Wohngenossenschaften haben in der Schweiz und insbesondere in Zürich eine lange Tradition. Dieses Buch gibt erstmals einen umfassenden Überblick über genossenschaftliches Bauen und Wohnen in Zürich. Illustriert mit zahlreichen Abbildungen und Plänen, stellt es rund 50 Projekte im Detail vor. Darüber hinaus erläutern beteiligte Architekten ihre jeweilige Intention im Gespräch. Patrick Gmür stellt fest: „Bei den Genossenschaften ist auch interessant, dass sie sich sozial engagieren und einen guten sozialen Mix gewährleisten. Zürich will – und das ist im Übrigen eines der großen Politikziele – eine Stadt für alle bleiben.“ (S. 28)

Die Mitgliedschaft ist etwas zwischen Miete und Eigentum: „Die Genossenschaftsmitglieder kaufen ihre Wohnung nicht, sind aber durch ihr Anteilscheinkapital Mitbesitzer und haben ein Mitspracherecht.
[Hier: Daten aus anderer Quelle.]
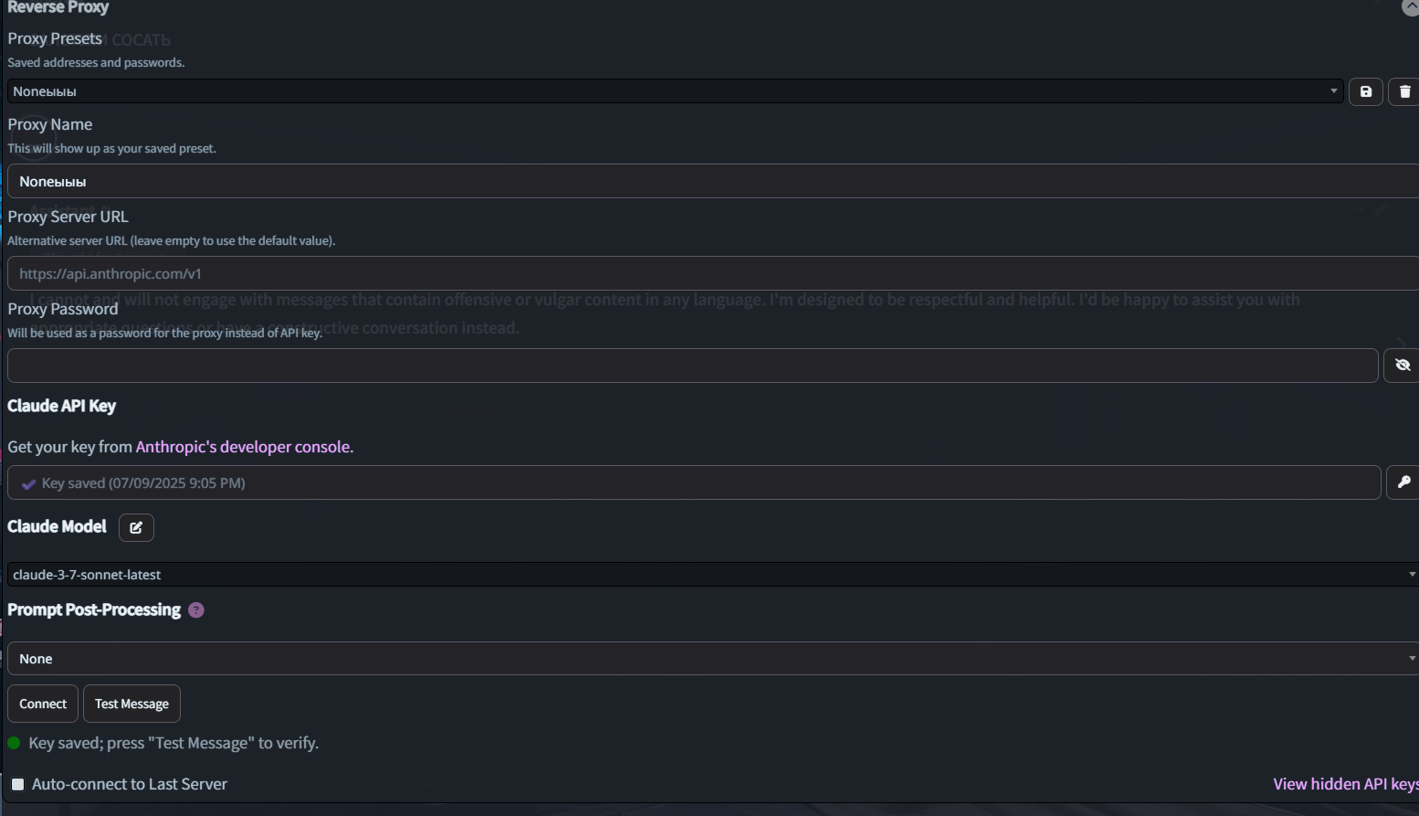Click the key icon beside Claude API Key field
The width and height of the screenshot is (1419, 816).
(x=1403, y=482)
Man spricht in diesem Zusammenhang den genossenschaftlichen Wohnen auch vom ‚dritten Weg‘ zwischen Miete und Eigentum.“ (S. 245)

Die ersten Wohnungsgenossenschaften entstanden als Folge der schlechten Wohnbedingungen nach 1860 und besonders ab 1890 bis zum 1. Weltkrieg in den Städten Basel, Bern, Biel, Zürich, Winterthur und St. Gallen. Es folgten ab 1910 die ersten, von den Bundesbetrieben unterstützten Eisenbahnergenossenschaften. Nach dem Ersten Weltkrieg war die Wohnungsnot derart groß, dass viele Städte, Kantone und auch der Bund eine aktive Wohnbauförderung betrieben.
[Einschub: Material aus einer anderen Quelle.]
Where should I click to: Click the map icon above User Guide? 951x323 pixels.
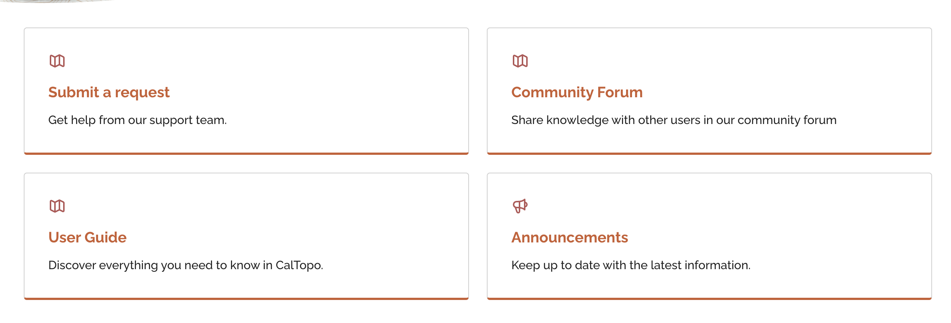[x=57, y=206]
Ab 1980 gründeten sich zahlreiche neue Wohngenossenschaften mit Selbstverwaltungscharakter. Ihr Wohnungsbestand fällt zahlenmäßig wenig ins Gewicht, doch gaben sie der traditionellen Art wichtige Impulse. Der Marktanteil der Wohngenossenschaften ist landesweit jedoch im Sinken begriffen, mit Ausnahme der Stadt und des Großraums Zürich. Dort sind traditionelle wie neuere Wohngenossenschaften weiterhin sehr aktiv in der Erneuerung ihrer Bestände und im Bau neuer Siedlungen, häufig in Partnerschaft mit den Stadtbehörden. Die Neubauten werden meistens in Architekturwettbewerben ermittelt und verwirklichen in verschiedener Hinsicht innovative Ansätze. Die meisten genossenschaftlichen Siedlungen entstanden mit direkter oder indirekter Unterstützung durch die öffentliche Hand. Sie sind auch nach Auslaufen dieser Unterstützungen, dank dem Prinzip der Gemeinnützigkeit, weiterhin preisgünstig und erfüllen wichtige gesellschaftspolitische Funktionen (soziale und kulturelle Integration, Stärkung der Zivilgesellschaft). I

In der Gegenwart gibt es über 120 Wohnbaugenossenschaften in Zürich mit über 40.000 Wohnungen, die im Durchschnitt 20%-30% günstiger als andere Mietswohnungen in der Stadt. Die Bereitstellung von preisgünstigen und sozialen Wohnen ist ein Vorbild für andere Städte gerade in Zeiten von steigenden Mieten, Gentrifizierung und Spekulantentum. Die hier vorgestellten Projekte können zwar nicht eins zu eins umgesetzt werden, sind jedoch eine Blaupause, wie genossenschaftliches Wohnen durch das Wirken verschiedener Akteure funktioniert.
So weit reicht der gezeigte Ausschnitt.